34. The voltage regulator of claim 33, wherein said data portion comprises initial configuration data for the at least one voltage regulator.

35. The voltage regulator of claim 34, wherein said initial configuration data comprises output voltage set-point data.

36. The voltage regulator of claim 34, wherein said initial configuration data comprises output current set-point data.

37. The voltage regulator of claim 33, wherein said address portion comprises an address identifying said voltage regulator.

38. The voltage regulator of claim 33, wherein said command portion defines a programmable output voltage characteristic for said voltage regulator.

39. The voltage regulator of claim 33, further adapted to send status signals via the data bus, the status signals comprising a multi-bit message including at least a start portion, an address portion, and a data portion.

40. The voltage regulator of claim 39, wherein said data portion of the status signals includes fault monitoring data.

41. A power control system comprising:

a power controller adapted to provide output voltage control signals;

a serial data bus operatively connected to the power controller; and

a plurality of voltage regulators operatively connected to the data bus and receiving the output voltage control signals via the data bus, the output voltage control signals comprising a multi-bit message including at least a start portion, an address portion, a command portion, and a data portion.

42. The power control system of claim 41, wherein said data portion comprises initial configuration data for the at least one voltage regulator.

43. The power control system of claim 42, wherein said initial configuration data comprises output voltage set-point data.

44. The power control system of claim 42, wherein said initial configuration data comprises output current set-point data.

45. The power control system of claim 41, wherein said address portion comprises an address identifying at least one of said plurality of voltage regulators.

46. The power control system of claim 41, wherein said command portion defines a desired function to be performed by at least one of said plurality of voltage regulators.

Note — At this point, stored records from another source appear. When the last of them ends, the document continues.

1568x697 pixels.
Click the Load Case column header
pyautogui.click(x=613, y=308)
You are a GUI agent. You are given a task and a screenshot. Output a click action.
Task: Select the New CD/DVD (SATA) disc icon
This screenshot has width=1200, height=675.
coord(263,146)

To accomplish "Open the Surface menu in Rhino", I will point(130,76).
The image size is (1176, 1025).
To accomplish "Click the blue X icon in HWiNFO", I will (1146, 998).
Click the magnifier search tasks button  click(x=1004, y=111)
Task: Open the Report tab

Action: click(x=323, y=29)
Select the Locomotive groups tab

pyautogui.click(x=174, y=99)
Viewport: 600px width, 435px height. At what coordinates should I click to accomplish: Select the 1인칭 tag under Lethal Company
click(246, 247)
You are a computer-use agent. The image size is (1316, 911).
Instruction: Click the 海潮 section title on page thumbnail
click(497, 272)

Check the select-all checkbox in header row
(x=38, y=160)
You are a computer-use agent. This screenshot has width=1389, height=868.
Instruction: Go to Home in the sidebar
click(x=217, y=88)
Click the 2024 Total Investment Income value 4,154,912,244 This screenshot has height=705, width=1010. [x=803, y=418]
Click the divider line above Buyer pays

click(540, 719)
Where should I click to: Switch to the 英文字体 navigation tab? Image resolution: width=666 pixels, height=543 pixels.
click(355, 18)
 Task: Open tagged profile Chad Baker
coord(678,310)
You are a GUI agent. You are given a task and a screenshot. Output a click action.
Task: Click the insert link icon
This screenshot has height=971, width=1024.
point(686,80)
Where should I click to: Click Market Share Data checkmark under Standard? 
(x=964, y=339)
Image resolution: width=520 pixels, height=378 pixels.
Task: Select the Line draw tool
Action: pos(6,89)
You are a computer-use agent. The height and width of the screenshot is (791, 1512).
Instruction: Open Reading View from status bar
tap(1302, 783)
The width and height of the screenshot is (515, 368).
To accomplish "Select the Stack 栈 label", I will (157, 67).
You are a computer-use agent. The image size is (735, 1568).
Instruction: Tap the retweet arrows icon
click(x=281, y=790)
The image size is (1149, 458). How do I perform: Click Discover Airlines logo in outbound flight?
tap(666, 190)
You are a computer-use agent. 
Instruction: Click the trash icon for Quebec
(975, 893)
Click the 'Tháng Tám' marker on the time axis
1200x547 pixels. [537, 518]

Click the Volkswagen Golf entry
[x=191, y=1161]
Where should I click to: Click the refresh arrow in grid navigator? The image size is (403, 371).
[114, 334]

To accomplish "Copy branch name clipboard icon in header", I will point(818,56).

47. The power control system of claim 41, wherein said serial data bus further comprises a single wire bus.

48. The power control system of claim 41, wherein said serial data bus further comprises a two wire bus.

49. The power control system of claim 41, wherein at least one of the plurality of voltage regulator is further adapted to send status signals to the power controller via the data bus, the status signals comprising a multi-bit message including at least a start portion, an address portion, and a data portion.

50. The power control system of claim 49, wherein said data portion of the status signals includes fault monitoring data.